A volte cerco d’immaginarmela, la valle dello Sciusa, com’era appena cinquant’anni fa. Il fondo alluvionale inondato di peschi, in primavera un tappeto di petali rosa, qua e là interrotto dalle strisce nere di terra smossa degli orti, dove ingigantiscono le zucchine trombetta, e dalle macchie verde scuro degli agrumeti, quasi tutti chinotti, che i contadini coltivavano per l’industria profumiera. I lati della valle, che si sollevano subito ripidi verso le creste orlate di rocce chiare, erano intagliati nelle linee parallele delle fasce, sorrette da muri a secco, occupate in massima parte da uliveti di taggiasca. Quando spirava brezza dal mare, le folate piegavano all’unisono le piccole foglie coriacee scoprendone la faccia argentea, e interi versanti del monte mutavano di tonalità. Inframmezzati agli ulivi, ecco i vigneti di lumassina, coltivati per spremerne un vino acido e pungente da consumo familiare.

Dalla terrazza di casa mia, una casa di contadini naufragata sugli scogli di Calvisio, borgata del Finale, chiudo gli occhi e vedo tutto questo. E quando li riapro riscopro, ai miei piedi, il quartierino di case popolari e i parcheggi d’asfalto che hanno occupato la valle degli orti, mentre ai fianchi la boscaglia ha riconquistato le fasce, scacciando i contadini. Ora vi regnano i cinghiali. Solo le rocce chiare sulle creste sono rimaste identiche: sono lassù, esposte alla chimica della pioggia, da almeno venti milioni di anni, dal Miocene. Imprigionano valve e coralli fossili. Al tramonto si tingono di un rosso commovente, identico all’enrosadira delle Dolomiti ladine. Il Finalese, grazie alla sua pietra, conosce una nuova giovinezza e un rilancio economico. Migliaia di climber vengono da tutta Europa per accarezzarla; a questi sono seguiti ancora più numerosi i biker, che percorrono su due ruote i sentieri dell’altopiano. È un turismo fresco, giovane, destagionalizzato. Fa vivere tutti così che nessuno rimpiange i tempi d’oro della Piaggio, che sul mare costruiva motori d’aereo, e tanto meno rimpiange il duro lavoro delle fasce.

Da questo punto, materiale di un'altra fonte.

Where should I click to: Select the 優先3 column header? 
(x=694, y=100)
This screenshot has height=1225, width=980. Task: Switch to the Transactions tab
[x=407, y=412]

È per la pietra di Finale che sono arrivato qui, giovane arrampicatore, molti decenni fa, ma non in tempo per vedere la valle degli orti. Una roccia compatta e magnificamente lavorata in buchi, fessure, clessidre, pietra solida e facile da tagliare in blocchi regolari. I Romani ci costruivano le strade, la Iulia Augusta che corre verso nord e di cui rimangono cinque ponti persi nei boschi della Val Ponci: una passeggiata fresca che spesso ripercorro in primavera. I marchesi Del Carretto la utilizzavano per i loro castelli, alti e fieri dalle torri bugnate, che poi i Genovesi avrebbero raso al suolo. Gli ordini religiosi vi innalzavano campanili, quello protoromantico di San Cipriano a Lacremà, quello gotico dell’abbazia benedettina di Santa Maria a Finalpia, e i campanili sulle mura e nel centro di Finalborgo. E i contadini di ogni epoca ci tiravano su case e terrapieni, spesso riutilizzando i blocchi già squadrati d’epoca romana o medievale. Anche la mia casa è fatta di tali blocchi riutilizzati, incastonati di conchiglie. Li conservo come pietre preziose.